# What is being asked
This task is to restate all of the entries exactly.

# Provided material
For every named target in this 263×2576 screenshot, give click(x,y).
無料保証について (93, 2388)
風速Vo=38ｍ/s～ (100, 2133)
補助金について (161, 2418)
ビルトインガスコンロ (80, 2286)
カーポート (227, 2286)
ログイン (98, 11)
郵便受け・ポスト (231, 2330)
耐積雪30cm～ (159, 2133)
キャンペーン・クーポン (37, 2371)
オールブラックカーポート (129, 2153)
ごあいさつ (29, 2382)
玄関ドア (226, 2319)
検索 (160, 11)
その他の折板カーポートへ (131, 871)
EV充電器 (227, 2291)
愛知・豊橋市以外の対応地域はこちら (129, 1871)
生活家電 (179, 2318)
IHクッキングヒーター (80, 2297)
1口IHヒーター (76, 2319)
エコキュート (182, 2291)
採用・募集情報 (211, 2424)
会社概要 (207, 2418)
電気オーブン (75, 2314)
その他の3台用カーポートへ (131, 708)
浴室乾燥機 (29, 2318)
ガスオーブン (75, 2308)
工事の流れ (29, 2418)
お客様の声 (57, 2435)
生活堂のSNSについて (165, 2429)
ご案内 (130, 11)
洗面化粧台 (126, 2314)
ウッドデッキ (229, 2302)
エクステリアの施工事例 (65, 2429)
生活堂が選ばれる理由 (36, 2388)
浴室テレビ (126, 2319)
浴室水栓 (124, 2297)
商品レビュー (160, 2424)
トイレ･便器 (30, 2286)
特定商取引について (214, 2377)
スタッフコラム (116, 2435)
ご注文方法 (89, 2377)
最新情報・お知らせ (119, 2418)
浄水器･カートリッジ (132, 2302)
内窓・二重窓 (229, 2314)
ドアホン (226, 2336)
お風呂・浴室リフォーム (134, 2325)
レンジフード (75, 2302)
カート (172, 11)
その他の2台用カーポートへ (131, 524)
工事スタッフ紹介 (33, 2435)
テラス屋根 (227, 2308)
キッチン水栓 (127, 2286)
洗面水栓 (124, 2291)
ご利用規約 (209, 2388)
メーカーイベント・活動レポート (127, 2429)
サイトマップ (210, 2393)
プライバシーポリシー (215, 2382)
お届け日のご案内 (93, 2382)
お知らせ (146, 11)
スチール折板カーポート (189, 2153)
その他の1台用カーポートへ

# Reply
For every named target in this 263×2576 screenshot, give click(x,y).
無料保証について (93, 2388)
風速Vo=38ｍ/s～ (100, 2133)
補助金について (161, 2418)
ビルトインガスコンロ (80, 2286)
カーポート (227, 2286)
ログイン (98, 11)
郵便受け・ポスト (231, 2330)
耐積雪30cm～ (159, 2133)
キャンペーン・クーポン (37, 2371)
オールブラックカーポート (129, 2153)
ごあいさつ (29, 2382)
玄関ドア (226, 2319)
検索 (160, 11)
その他の折板カーポートへ (131, 871)
EV充電器 (227, 2291)
愛知・豊橋市以外の対応地域はこちら (129, 1871)
生活家電 (179, 2318)
IHクッキングヒーター (80, 2297)
1口IHヒーター (76, 2319)
エコキュート (182, 2291)
採用・募集情報 (211, 2424)
会社概要 (207, 2418)
電気オーブン (75, 2314)
その他の3台用カーポートへ (131, 708)
浴室乾燥機 (29, 2318)
ガスオーブン (75, 2308)
工事の流れ (29, 2418)
お客様の声 (57, 2435)
生活堂のSNSについて (165, 2429)
ご案内 (130, 11)
洗面化粧台 (126, 2314)
ウッドデッキ (229, 2302)
エクステリアの施工事例 (65, 2429)
生活堂が選ばれる理由 (36, 2388)
浴室テレビ (126, 2319)
浴室水栓 (124, 2297)
商品レビュー (160, 2424)
トイレ･便器 (30, 2286)
特定商取引について (214, 2377)
スタッフコラム (116, 2435)
ご注文方法 (89, 2377)
最新情報・お知らせ (119, 2418)
浄水器･カートリッジ (132, 2302)
内窓・二重窓 (229, 2314)
ドアホン (226, 2336)
お風呂・浴室リフォーム (134, 2325)
レンジフード (75, 2302)
カート (172, 11)
その他の2台用カーポートへ (131, 524)
工事スタッフ紹介 (33, 2435)
テラス屋根 (227, 2308)
キッチン水栓 (127, 2286)
洗面水栓 (124, 2291)
ご利用規約 (209, 2388)
メーカーイベント・活動レポート (127, 2429)
サイトマップ (210, 2393)
プライバシーポリシー (215, 2382)
お届け日のご案内 (93, 2382)
お知らせ (146, 11)
スチール折板カーポート (189, 2153)
その他の1台用カーポートへ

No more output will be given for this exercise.